:: Document text ::
— start —

On the Proper Methodology in the Study of Jewish Thought and the Humanities
With God's help
Toward the end of last year, a discussion took place in the pages of this supplement regarding the proper approach to research in Jewish thought. What sparked the discussion was an article about the dispute in the Department of Jewish Thought at the Hebrew University between the philological-historical "party," which aspires to objective, impartial research stripped of contemporary significance, and Avinoam Rosenak, who advocates raising contemporary issues and integrating them into the department's study. It was reported that as a result of this struggle Rosenak, the former chair of the department, was transferred against his will to another department at the university (the Department of Education). Shalom Rosenberg, Avi Sagi, and Mordechai Rotenberg all attacked the philological-historical approach. They argued that it performs a mercy killing on the field of Jewish thought, since it insists on clinging to texts and context while severing itself from the relevant and contemporary questions they raise. I do not know the details of the case, nor the people involved in it, but I came to the conclusion that this debate skips over the deeper point at issue. That point concerns the very foundations of academic research and the role of academia in general. Here I wanted to offer an explanation on behalf of the attacked party, precisely as one who does not belong to it.
Several years after my first book, Two Wagons and a Hot-Air Balloon, was published, a well-known person from Ariel College (as it was then called) called me and informed me that they were about to launch a new journal for Jewish thought. He asked me to write an article for the first issue, but added that it should not be like my books. It had to be assessable, since this was an academic journal. I immediately understood what he meant, and told him that I write as I write, and if that did not suit the journal then they would have to make do with other writers. People to whom I told this did not understand. After all, I too write in technical terminology, sometimes I also include references to various sources, I engage in philosophy and in analyzing the conceptual dimension of things and the significance of earlier sources. So what exactly is the difference? To explain the difference, we need a few examples, some of them banal.
Would anyone imagine that a poet would write a poem and send it to a journal devoted to the study of poetry? Or that he would be given an academic appointment where he would write poems? Certainly not. The same is true of a novelist or playwright. Why? Academic research on poetry does not concern itself with writing poetry; it studies poetry. Academic scholars do not engage in the thing itself; they discuss it. The same is true of the study of literature and art in general. Even in psychology, academic research does not engage in treatment, but at most in the study of treatment methods. No one would think of employing athletes in academic positions, even though there are academic departments that study sports (its history, physiology, the various techniques, and the like). Industrialists and economists likewise do not operate within faculties of economics and management. Even lecturers in education are not necessarily good teachers, and usually do not teach either (thank God).

— end —

:: Data provided ::
— start —

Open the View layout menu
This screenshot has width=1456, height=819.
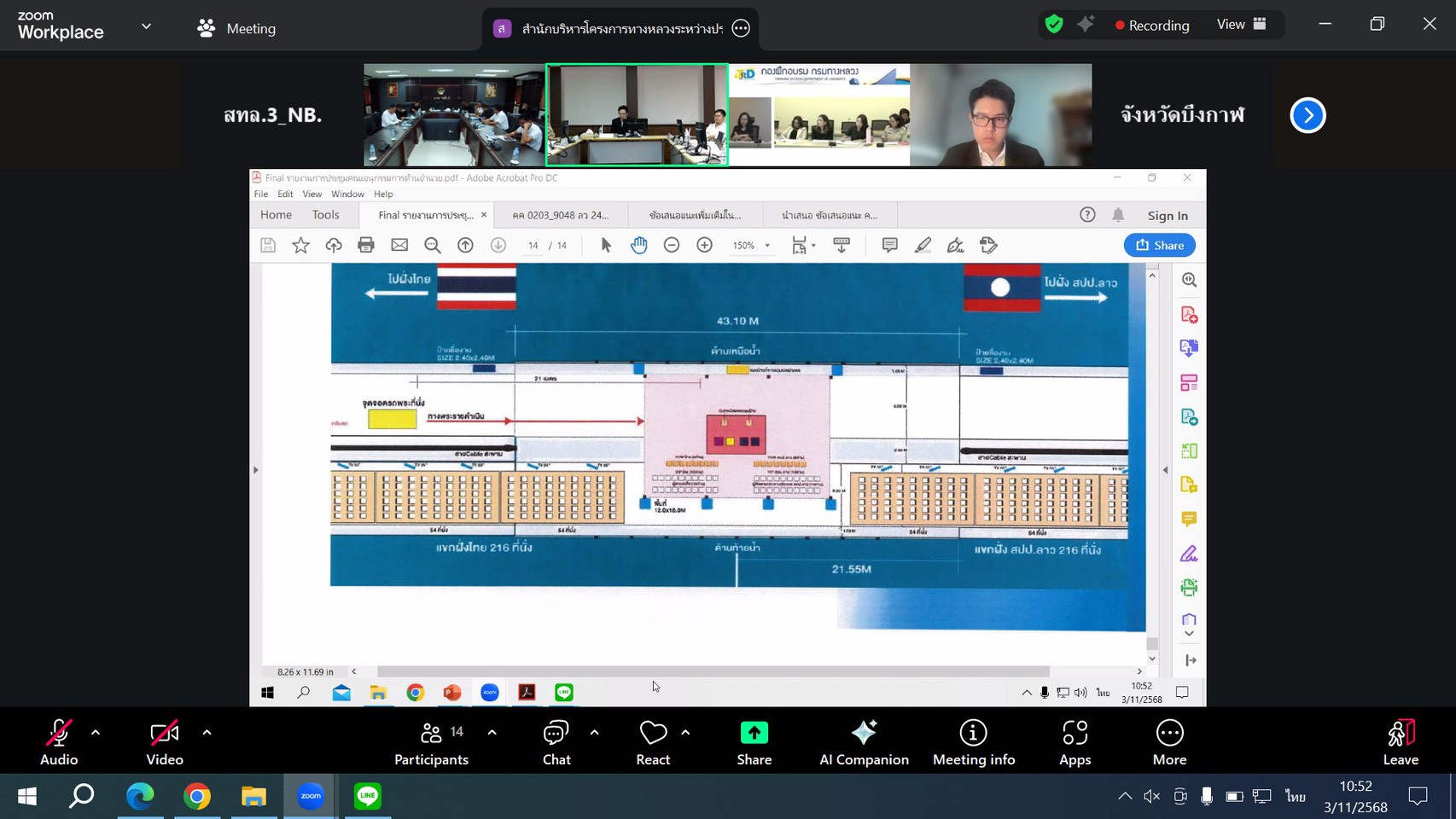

— end —

:: Requests ::
1. Answer these from the essay on methodology in Jewish thought:
(a) Which department was Rosenak moved to?
(b) What is the title of the author's first book?
(c) What did the caller from Ariel College say the article had to be?
2. Carry on the essay on methodology in Jewish thought from the point where it stops.
The material plays no part in what you are asked to do.

:: Response list ::
1.
(a) The Department of Education.
(b) Two Wagons and a Hot-Air Balloon.
(c) Assessable, since it was an academic journal.

2.
One of the main differences between the two kinds of activity is assessability. A poet writes whatever comes into his heart and is bound by no rules. By contrast, when a scholar makes a claim about the poet's poetry, or about a group of poets, he is supposed to anchor his determinations in a way that makes them assessable: the reader should be able to decide about them, as objectively as possible, whether they are right or wrong. Of course this is not mathematics, and clearly there are disputes and different approaches, yet this distinction is important and valid. When you endorse pluralism, that is your position, and anyone can hold a position of his own. That is not assessable. At most the reader can say that he opposes pluralism, and that too is fine (after all, I am a pluralist). Therefore such an article belongs either in a book of philosophy or in an op-ed in a daily newspaper. But when you argue that Maimonides was a pluralist, the reader can test your claims empirically against the sources you brought. He will examine whether you have provided reasonable evidence for your claim or not, and he will be able to judge it. Therefore that is an assessable claim, and its place is in an academic work. If we return now to the opening story, my books and writings do not deal with the study of Jewish law or philosophy, but with Jewish law and philosophy themselves. As far as I am concerned, I am a player on the field and not a researcher of what is done on it. Therefore that editor was right when he asked me to write the article differently (and I too was right when I did not agree). The meaning of this is that academia deals with knowledge, with its accumulation and analysis. Creative work, by contrast, does not deal with knowledge. Knowledge in its academic sense tries to be (as far as possible) objective and unbiased. It is not dependent on opinions and tendencies (as much as possible). That is the deep meaning of the demand for assessability.
Within this framework, quite a few scholars have created detours for themselves. A scholar of Jewish thought cannot write an article in praise of pluralism in Judaism. He can show that Maimonides was a pluralist, if he properly justifies that from sources in his writings. So what do they do? In order to support pluralism, they show that Maimonides was a pluralist. In order to support equality for women, they show that the Rashba was a feminist. All this is perfectly fine, so long as the arguments meet the tests of assessability against the sources. The agendas and motivations of the author are not the concern of the academic critic (this is the well-known distinction in philosophy of science between the context of discovery and the context of justification). The rabbi or the thinker is not bound by any of this. He can write a treatise or a journalistic article (or deliver a talk in a yeshiva) in which he preaches pluralism, or opposes it, in a manner that is plainly not assessable.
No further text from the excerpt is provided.